### [Excerpt provided]
○ ○ ○ ○ ○
Consider a Cycling Tour for a Unique Vacation Experience!

Budapest

If you’re a cyclist, a cycling trip in Europe is probably on your “to do” list. A bicycling trip can be a ton of fun if the weather is great and the riding is good; or it can be pure misery if it’s raining and you have to ride over slippery cobbled streets for the next 40 miles. (See , “It’s Raining…Now What?") Either way, you’ll have great stories to tell!


One of our adventures was a week long, self-guided bike trip from Vienna, Austria to Budapest, Hungary and it was, to put it mildly, fantastic! We chose a self-guided option since we wanted to go at our own pace. While a self-guided tour may not be for everyone, there are many ways to structure your trip – guided or self-guided, varying degrees of difficulty and length. You can even do bike and boat tours where you ride during the day and stay on boats or barges at night! You’re only limited by your bike handling skills and your desire to ride…. oh yeah, and time and money…. So here’s our trip and how we did it. Hope it inspires you to plan your own two-wheeled tour!


Selecting a tour company


We selected our tour company based on a number of factors, including: location, price, departure dates, trip length, ride profiles, whether self-guides (doing it on your own) were available and tour reputation. Our tour company put together the ride package – hotel, equipment, transfers and other options. Breakfast was included, but airfare wasn't. Some dinners and transfers from Budapest to Vienna were optional. The tour company was a U.S. consolidator that was connected to a local tour company in Austria. We were happy with the Austrian company overall, with a couple of exceptions which are covered under each heading.

Bratislava - UFO Bridge

Equipment


We brought our helmets and rented bicycles. Bringing your own bike can be really expensive, and nerve racking, and inconvenient apart from the actual riding. I recently read that it can cost anywhere from $50-$150 to bring your own bike, and if you have a nice bicycle, damage in transit can be a concern. Sure, rental equipment is not the same as having your own, and the rentals we had weren’t anything special. For example, my husband, an excellent bike handler, had a problem with his chain repeatedly coming off. We debated bringing our shoes and pedals, but ultimately decided against it for no other reason than luggage space. The bicycles came kitted out with saddle bags, spares tubes and tire pumps. As luck would have it, I rode the entire week without a flat until the last 5 kilometers riding into Budapest!


Moving Luggage


The cycling tour company transferred our luggage from point A to point B every day, and it went like clockwork.


Support


Since we were on a self-guided tour, there was no guide to turn to or support vehicle following us in case we got tired or had major equipment issues. We did get a list of telephone numbers to call if we ran into mechanical problems. Fortunately, we didn’t need to use it.
○ ○ ○ ○ ○
### [Data supplied]

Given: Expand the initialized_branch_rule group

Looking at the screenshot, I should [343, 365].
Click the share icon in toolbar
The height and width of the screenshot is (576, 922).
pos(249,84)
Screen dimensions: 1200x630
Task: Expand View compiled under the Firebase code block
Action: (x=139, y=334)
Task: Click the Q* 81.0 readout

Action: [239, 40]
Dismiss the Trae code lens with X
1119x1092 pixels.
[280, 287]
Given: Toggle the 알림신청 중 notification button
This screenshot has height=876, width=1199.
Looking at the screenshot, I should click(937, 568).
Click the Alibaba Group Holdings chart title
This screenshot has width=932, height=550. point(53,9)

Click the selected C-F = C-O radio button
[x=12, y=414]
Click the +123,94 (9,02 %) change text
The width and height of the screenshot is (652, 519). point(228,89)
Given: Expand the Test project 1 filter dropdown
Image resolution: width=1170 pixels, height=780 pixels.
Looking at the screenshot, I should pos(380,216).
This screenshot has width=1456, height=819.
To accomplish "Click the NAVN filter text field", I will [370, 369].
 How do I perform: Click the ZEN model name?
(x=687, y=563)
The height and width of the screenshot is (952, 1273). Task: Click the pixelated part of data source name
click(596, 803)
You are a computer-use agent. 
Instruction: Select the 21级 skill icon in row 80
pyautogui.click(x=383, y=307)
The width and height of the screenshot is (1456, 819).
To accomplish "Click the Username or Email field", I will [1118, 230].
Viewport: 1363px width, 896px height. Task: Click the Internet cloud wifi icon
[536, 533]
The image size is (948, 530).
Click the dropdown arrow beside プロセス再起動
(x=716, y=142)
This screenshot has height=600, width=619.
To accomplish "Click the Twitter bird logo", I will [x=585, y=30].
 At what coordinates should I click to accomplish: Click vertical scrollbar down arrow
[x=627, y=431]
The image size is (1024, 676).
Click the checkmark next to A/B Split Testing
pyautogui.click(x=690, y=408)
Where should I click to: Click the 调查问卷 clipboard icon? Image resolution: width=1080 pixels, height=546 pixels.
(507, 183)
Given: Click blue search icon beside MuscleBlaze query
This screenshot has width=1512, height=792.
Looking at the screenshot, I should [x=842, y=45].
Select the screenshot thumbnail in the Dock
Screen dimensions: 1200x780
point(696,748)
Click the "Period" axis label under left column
○ ○ ○ ○ ○
### [Exercise tasks]
1. Please reproduce everything from "One of our adventures" down to "own two-wheeled tour!" in the cycling tour excerpt.
2. In the listing, take everything from the line containing "Task: Click the Q* 81.0 readout" down to the line containing "pyautogui.click(x=690, y=408)" and write it out with "checkmark" replaced by "check mark", leaving the rest unchanged. Return only those lines.
The cycling tour excerpt and the listing have no connection to each other.

### [Results of the tasks]
1.
One of our adventures was a week long, self-guided bike trip from Vienna, Austria to Budapest, Hungary and it was, to put it mildly, fantastic! We chose a self-guided option since we wanted to go at our own pace. While a self-guided tour may not be for everyone, there are many ways to structure your trip – guided or self-guided, varying degrees of difficulty and length. You can even do bike and boat tours where you ride during the day and stay on boats or barges at night! You’re only limited by your bike handling skills and your desire to ride…. oh yeah, and time and money…. So here’s our trip and how we did it. Hope it inspires you to plan your own two-wheeled tour!

2.
Task: Click the Q* 81.0 readout

Action: [239, 40]
Dismiss the Trae code lens with X
1119x1092 pixels.
[280, 287]
Given: Toggle the 알림신청 중 notification button
This screenshot has height=876, width=1199.
Looking at the screenshot, I should click(937, 568).
Click the Alibaba Group Holdings chart title
This screenshot has width=932, height=550. point(53,9)

Click the selected C-F = C-O radio button
[x=12, y=414]
Click the +123,94 (9,02 %) change text
The width and height of the screenshot is (652, 519). point(228,89)
Given: Expand the Test project 1 filter dropdown
Image resolution: width=1170 pixels, height=780 pixels.
Looking at the screenshot, I should pos(380,216).
This screenshot has width=1456, height=819.
To accomplish "Click the NAVN filter text field", I will [370, 369].
 How do I perform: Click the ZEN model name?
(x=687, y=563)
The height and width of the screenshot is (952, 1273). Task: Click the pixelated part of data source name
click(596, 803)
You are a computer-use agent. 
Instruction: Select the 21级 skill icon in row 80
pyautogui.click(x=383, y=307)
The width and height of the screenshot is (1456, 819).
To accomplish "Click the Username or Email field", I will [1118, 230].
Viewport: 1363px width, 896px height. Task: Click the Internet cloud wifi icon
[536, 533]
The image size is (948, 530).
Click the dropdown arrow beside プロセス再起動
(x=716, y=142)
This screenshot has height=600, width=619.
To accomplish "Click the Twitter bird logo", I will [x=585, y=30].
 At what coordinates should I click to accomplish: Click vertical scrollbar down arrow
[x=627, y=431]
The image size is (1024, 676).
Click the check mark next to A/B Split Testing
pyautogui.click(x=690, y=408)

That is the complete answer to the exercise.